Mr. Om
Ahuja, CEO – Residential Services, Jones Lang LaSalle India
The National Housing
Board (NHB) recently published its quarterly index data for the period April to
June 2013. The data for the top seven cities suggest an across-the-board fall
in residential property prices in the latest quarter ending June 2013, as
against a rise in price in the previous quarter (January - March 2013).
With the latest data
getting wide media attention, the question in the minds of many individuals who
intend to buy a first or second home this festive season is – are prices
beginning to correct?
Should one defer
purchase decisions and potentially benefit from lower rates few months down the
line?
Mr.

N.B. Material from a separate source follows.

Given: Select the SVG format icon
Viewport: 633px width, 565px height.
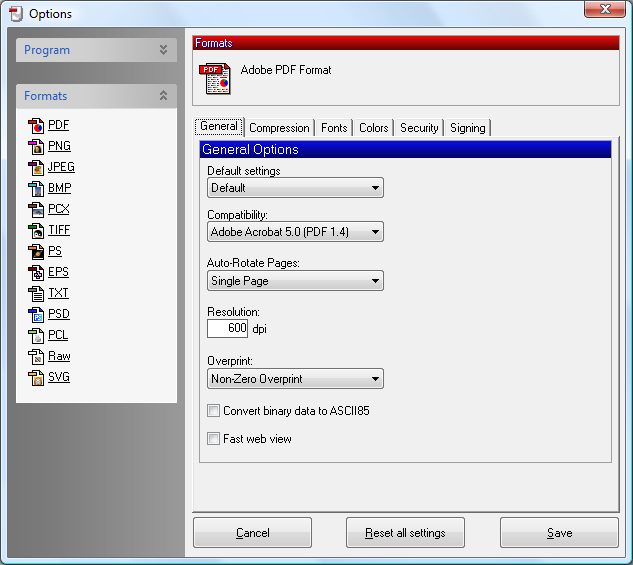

Om Ahuja, JLL India |
Various channels have
interpreted this data as early signals of a broad-based price correction. The
fact is that while residential inventory seems to have indeed piled over the
last few years, prices continue to remain high in major metro cities.
This is also
corroborated by the NHB Residex city indices, which suggests that the fall in
prices in the most recent quarter has been largely a phenomenon limited to
smaller cities like Kolkata, Chennai and Hyderabad, rather than big metros. The
data certainly does not signal an imminent price correction across the board.
Yet another belief
being entertained on various fronts is that a certain section of developers /
promoters, given the current levels of inventory and industry slackness, will
be forced to reduce prices considerably. While inventory pile-up is certainly a
reality, the real question is whether this is sufficient cause for developers
to offer considerable discounts to individual buyers.
Overall unsold
inventory in cities such as Mumbai is high (as per JLL REIS data, Greater
Mumbai has close to 48 months unsold inventory as against an acceptable level
of 15 months).
However, a major part
of this unsold inventory lies in the Island City, which was never affordable to
small individual buyers. On the other hand, in the comparatively more
affordable suburban locations, vacancy is relatively lower and prices have not
corrected as expected.
They have, in fact,
remained stable or / risen. Therefore, if anyone benefits from this current
scenario, it is either bulk-buying institutions or HNIs or / NRIs.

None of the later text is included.